◆ Task directions ◆
Where a line of the data holds the word "computer", copy that line.

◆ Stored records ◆
>>>

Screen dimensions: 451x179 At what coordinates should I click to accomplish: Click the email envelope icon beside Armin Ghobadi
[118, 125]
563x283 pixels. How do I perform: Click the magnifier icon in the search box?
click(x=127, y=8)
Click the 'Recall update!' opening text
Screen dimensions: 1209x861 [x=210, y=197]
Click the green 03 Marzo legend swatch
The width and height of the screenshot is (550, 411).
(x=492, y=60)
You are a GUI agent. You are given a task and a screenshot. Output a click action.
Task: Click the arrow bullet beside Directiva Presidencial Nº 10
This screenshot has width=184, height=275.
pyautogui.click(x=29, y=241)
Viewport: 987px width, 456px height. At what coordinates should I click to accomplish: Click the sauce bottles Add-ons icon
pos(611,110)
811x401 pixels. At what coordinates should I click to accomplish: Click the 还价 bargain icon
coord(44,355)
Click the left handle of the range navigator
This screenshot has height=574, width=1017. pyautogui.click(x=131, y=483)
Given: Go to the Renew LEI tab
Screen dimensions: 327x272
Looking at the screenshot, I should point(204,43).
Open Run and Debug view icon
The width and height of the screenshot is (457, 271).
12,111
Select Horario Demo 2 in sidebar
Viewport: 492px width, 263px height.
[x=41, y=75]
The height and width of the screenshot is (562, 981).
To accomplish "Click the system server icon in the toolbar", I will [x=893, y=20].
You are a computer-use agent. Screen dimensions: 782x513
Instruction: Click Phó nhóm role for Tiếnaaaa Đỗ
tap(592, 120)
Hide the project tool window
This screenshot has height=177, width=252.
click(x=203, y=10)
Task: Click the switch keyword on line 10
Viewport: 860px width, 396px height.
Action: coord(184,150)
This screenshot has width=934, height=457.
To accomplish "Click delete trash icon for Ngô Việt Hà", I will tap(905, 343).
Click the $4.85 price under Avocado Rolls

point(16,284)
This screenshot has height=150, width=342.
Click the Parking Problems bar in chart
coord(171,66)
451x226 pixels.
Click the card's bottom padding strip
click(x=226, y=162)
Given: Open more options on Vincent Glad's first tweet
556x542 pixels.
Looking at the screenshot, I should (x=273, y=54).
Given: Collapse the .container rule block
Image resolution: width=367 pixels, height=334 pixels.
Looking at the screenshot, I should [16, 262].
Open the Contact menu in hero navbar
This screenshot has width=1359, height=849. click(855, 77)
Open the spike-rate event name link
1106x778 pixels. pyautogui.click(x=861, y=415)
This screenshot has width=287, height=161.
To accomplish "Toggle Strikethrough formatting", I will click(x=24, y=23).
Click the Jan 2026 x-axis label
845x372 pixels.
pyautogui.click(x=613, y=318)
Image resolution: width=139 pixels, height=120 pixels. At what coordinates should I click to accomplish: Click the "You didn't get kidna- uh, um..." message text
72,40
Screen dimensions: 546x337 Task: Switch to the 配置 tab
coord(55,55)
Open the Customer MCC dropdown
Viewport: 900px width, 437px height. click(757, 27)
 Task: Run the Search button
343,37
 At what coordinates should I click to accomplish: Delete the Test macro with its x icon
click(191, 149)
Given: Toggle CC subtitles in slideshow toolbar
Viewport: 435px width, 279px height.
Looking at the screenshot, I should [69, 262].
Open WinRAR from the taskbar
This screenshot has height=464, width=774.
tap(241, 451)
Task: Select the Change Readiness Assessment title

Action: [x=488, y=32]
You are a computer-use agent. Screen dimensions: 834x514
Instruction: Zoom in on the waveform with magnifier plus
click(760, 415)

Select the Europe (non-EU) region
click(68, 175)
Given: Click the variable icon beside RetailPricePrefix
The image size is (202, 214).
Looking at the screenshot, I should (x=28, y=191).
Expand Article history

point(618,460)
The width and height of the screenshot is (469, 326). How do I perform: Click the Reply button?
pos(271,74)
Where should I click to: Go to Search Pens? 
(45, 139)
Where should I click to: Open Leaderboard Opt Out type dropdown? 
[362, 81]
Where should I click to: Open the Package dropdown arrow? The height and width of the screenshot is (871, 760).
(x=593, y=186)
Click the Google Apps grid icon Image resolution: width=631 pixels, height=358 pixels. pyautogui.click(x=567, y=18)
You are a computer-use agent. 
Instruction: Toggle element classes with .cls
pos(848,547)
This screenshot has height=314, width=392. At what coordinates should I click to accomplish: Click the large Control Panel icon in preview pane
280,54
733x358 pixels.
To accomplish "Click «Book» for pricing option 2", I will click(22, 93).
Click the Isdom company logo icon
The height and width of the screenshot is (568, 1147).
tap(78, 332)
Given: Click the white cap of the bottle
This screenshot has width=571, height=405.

<<<

◆ Answer space ◆
You are a computer-use agent. Screen dimensions: 782x513
You are a computer-use agent. Screen dimensions: 834x514
You are a computer-use agent. 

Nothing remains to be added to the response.